Abstract:This paper addresses the problem of category-level pose estimation for articulated objects in robotic manipulation tasks. Recent works have shown promising results in estimating part pose and size at the category level. However, these approaches primarily follow a complex multi-stage pipeline that first segments part instances in the point cloud and then estimates the Normalized Part Coordinate Space (NPCS) representation for 6D poses. These approaches suffer from high computational costs and low performance in real-time robotic tasks. To address these limitations, we propose YOEO, a single-stage method that simultaneously outputs instance segmentation and NPCS representations in an end-to-end manner. We use a unified network to generate point-wise semantic labels and centroid offsets, allowing points from the same part instance to vote for the same centroid.
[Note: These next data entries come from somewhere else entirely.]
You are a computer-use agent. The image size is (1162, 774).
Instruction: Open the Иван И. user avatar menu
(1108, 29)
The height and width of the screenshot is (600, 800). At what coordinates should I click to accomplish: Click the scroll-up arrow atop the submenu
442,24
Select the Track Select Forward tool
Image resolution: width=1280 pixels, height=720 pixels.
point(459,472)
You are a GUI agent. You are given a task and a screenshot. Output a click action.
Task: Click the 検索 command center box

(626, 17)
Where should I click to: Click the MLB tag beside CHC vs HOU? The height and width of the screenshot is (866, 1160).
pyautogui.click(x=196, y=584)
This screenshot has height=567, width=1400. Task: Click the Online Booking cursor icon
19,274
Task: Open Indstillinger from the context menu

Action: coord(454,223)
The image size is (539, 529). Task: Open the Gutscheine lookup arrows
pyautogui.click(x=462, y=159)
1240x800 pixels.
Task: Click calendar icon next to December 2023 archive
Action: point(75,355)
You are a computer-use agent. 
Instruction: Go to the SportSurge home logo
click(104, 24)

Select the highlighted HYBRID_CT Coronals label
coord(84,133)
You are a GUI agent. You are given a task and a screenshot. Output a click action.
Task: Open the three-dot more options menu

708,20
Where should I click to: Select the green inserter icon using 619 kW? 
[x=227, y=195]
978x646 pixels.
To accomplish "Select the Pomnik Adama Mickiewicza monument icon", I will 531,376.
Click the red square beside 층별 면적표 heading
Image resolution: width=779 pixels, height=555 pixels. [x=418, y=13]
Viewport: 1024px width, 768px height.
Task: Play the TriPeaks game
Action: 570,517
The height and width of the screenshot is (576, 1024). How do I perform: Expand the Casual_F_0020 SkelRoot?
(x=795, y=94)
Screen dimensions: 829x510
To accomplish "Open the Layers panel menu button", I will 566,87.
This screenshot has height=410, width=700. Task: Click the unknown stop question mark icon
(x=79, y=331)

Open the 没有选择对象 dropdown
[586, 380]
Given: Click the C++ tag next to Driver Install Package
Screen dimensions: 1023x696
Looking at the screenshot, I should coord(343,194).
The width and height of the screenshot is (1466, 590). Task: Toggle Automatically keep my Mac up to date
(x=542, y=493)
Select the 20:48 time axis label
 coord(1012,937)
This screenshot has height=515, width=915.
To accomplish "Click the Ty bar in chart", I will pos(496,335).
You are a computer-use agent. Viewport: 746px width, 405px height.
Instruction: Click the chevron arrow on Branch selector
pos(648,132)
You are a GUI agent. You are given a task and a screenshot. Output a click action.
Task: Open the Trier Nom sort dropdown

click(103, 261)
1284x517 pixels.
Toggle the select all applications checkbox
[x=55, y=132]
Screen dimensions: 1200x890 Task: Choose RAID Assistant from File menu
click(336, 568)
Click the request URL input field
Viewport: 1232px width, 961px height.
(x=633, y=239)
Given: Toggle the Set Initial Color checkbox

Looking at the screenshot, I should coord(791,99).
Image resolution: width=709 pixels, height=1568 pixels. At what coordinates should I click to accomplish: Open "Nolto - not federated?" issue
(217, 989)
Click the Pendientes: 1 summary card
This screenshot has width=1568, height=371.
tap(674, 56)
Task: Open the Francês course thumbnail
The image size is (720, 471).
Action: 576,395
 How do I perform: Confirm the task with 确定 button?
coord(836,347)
We further utilize a clustering algorithm to distinguish points based on their estimated centroid distances. Finally, we first separate the NPCS region of each instance. Then, we align the separated regions with the real point cloud to recover the final pose and size. Experimental results on the GAPart dataset demonstrate the pose estimation capabilities of our proposed single-shot method. We also deploy our synthetically-trained model in a real-world setting, providing real-time visual feedback at 200Hz, enabling a physical Kinova robot to interact with unseen articulated objects. This showcases the utility and effectiveness of our proposed method.